[Records drawn from a dataset]
========================
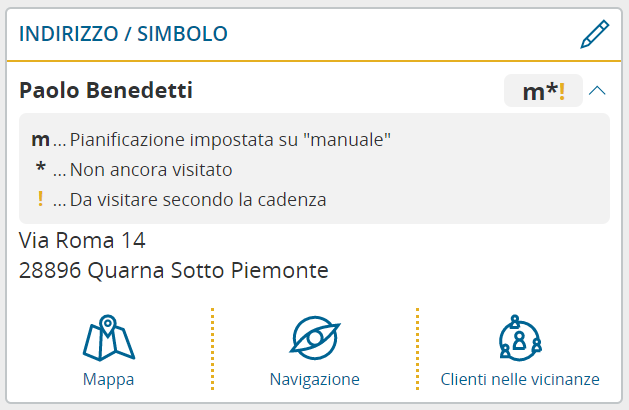Click 'Non ancora visitato' legend text

[151, 170]
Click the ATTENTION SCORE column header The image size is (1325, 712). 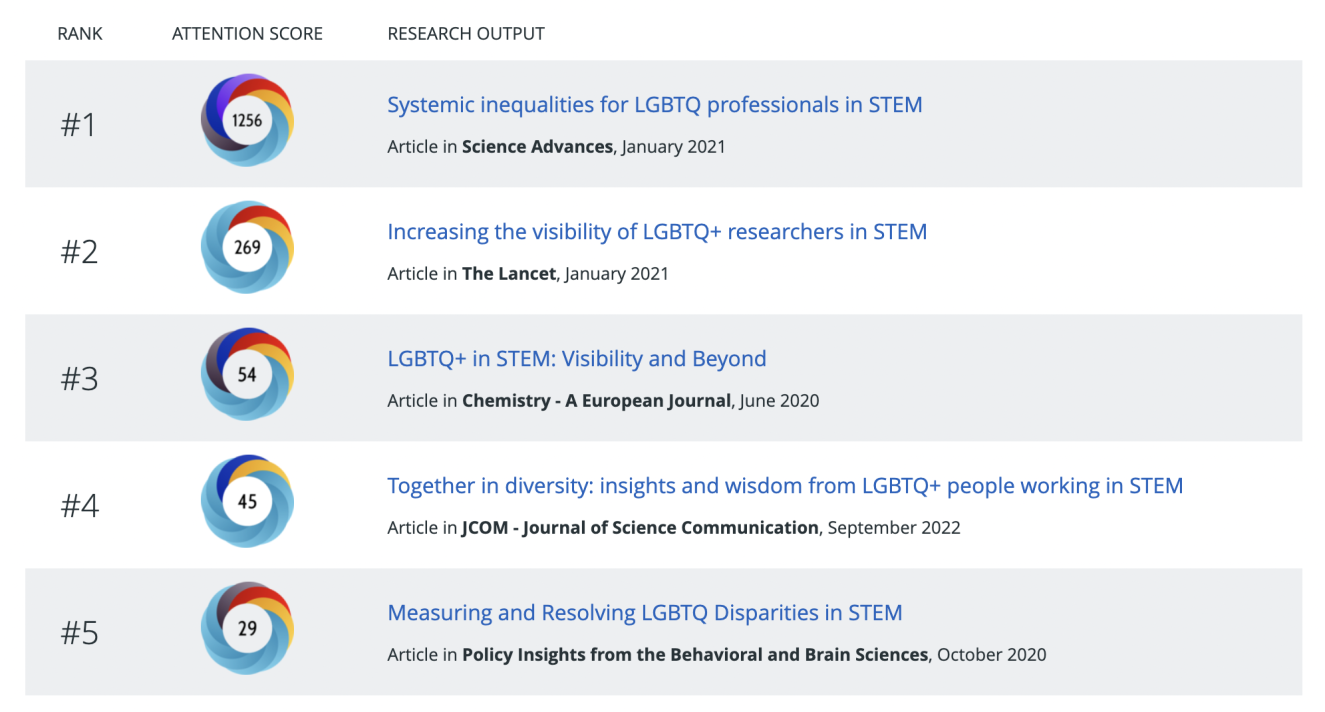[247, 33]
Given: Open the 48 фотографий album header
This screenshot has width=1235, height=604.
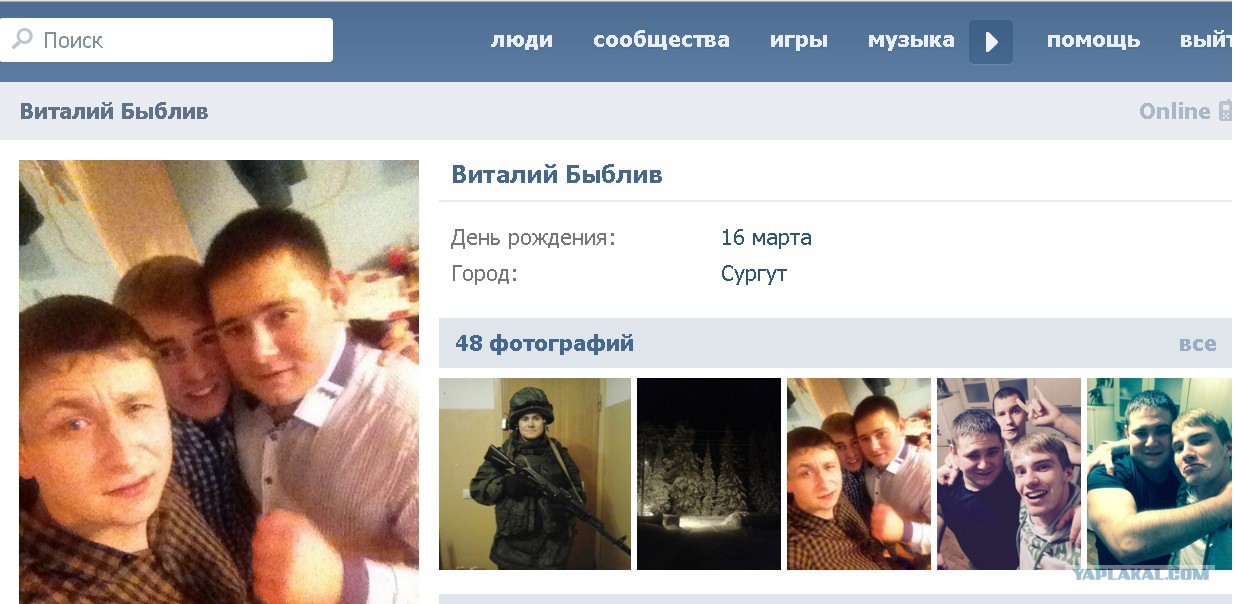Looking at the screenshot, I should (545, 344).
========================
Task brief: All lines from the one containing "Given: Open the 48 фотографий album header" through the final line of the records are to be retyped exactly; no other lines and no pictures are to be included.

Completed task:
Given: Open the 48 фотографий album header
This screenshot has width=1235, height=604.
Looking at the screenshot, I should (545, 344).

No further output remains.